**Problem to solve:** Every entry below is to be returned unchanged. Images are not part of the copy.

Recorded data
<<<<
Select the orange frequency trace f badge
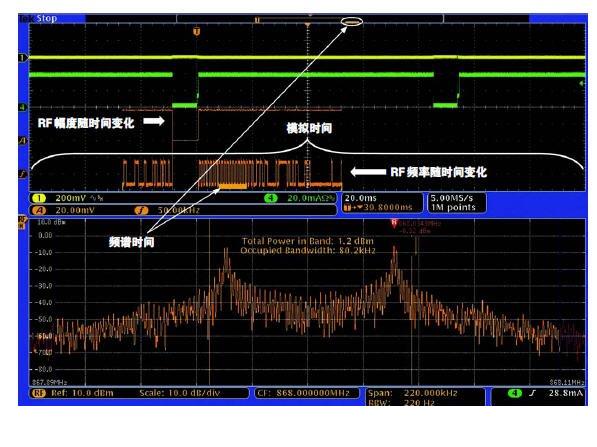 point(141,210)
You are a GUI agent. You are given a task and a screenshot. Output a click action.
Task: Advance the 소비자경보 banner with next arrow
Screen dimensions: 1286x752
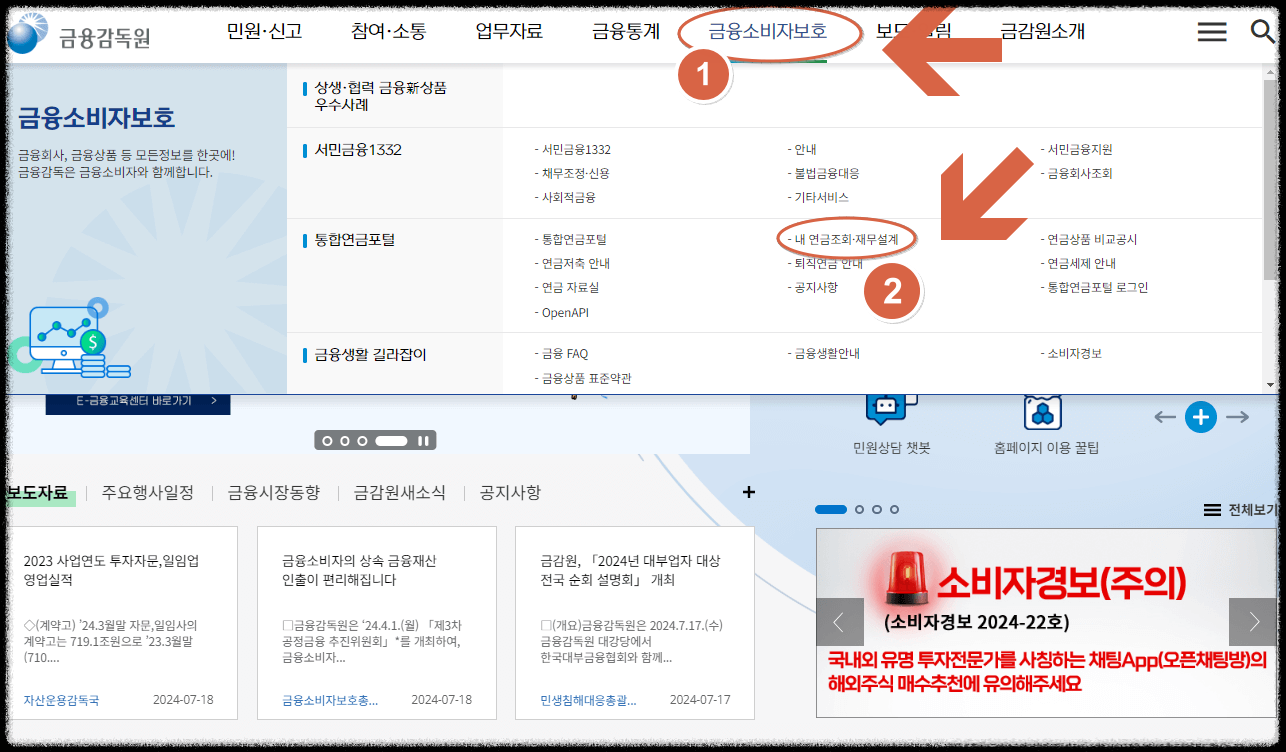tap(1253, 622)
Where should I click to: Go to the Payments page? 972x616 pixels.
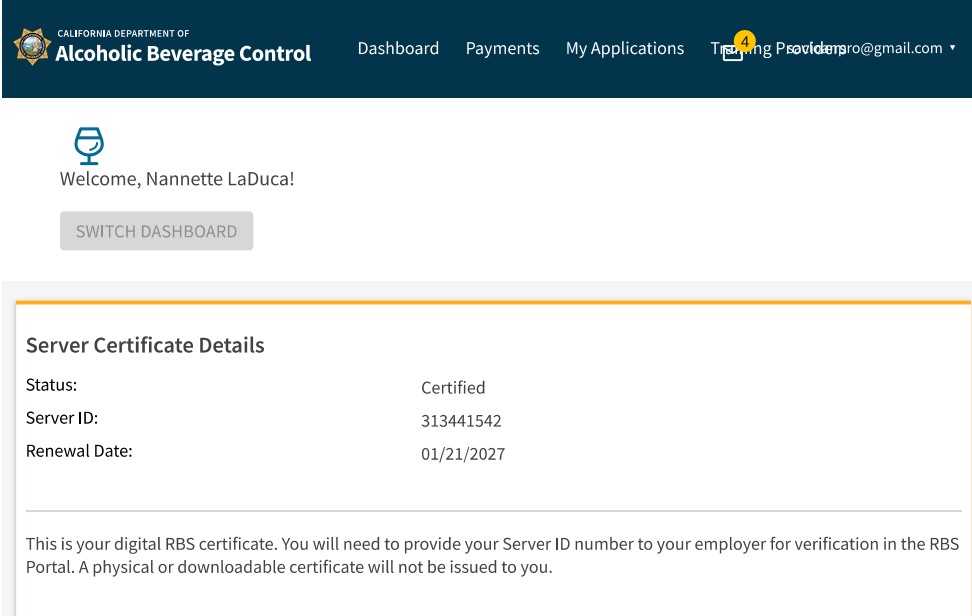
>>>>
**Response:**
Select the orange frequency trace f badge
 point(141,210)
You are a GUI agent. You are given a task and a screenshot. Output a click action.
Task: Advance the 소비자경보 banner with next arrow
Screen dimensions: 1286x752
tap(1253, 622)
Where should I click to: Go to the Payments page? 972x616 pixels.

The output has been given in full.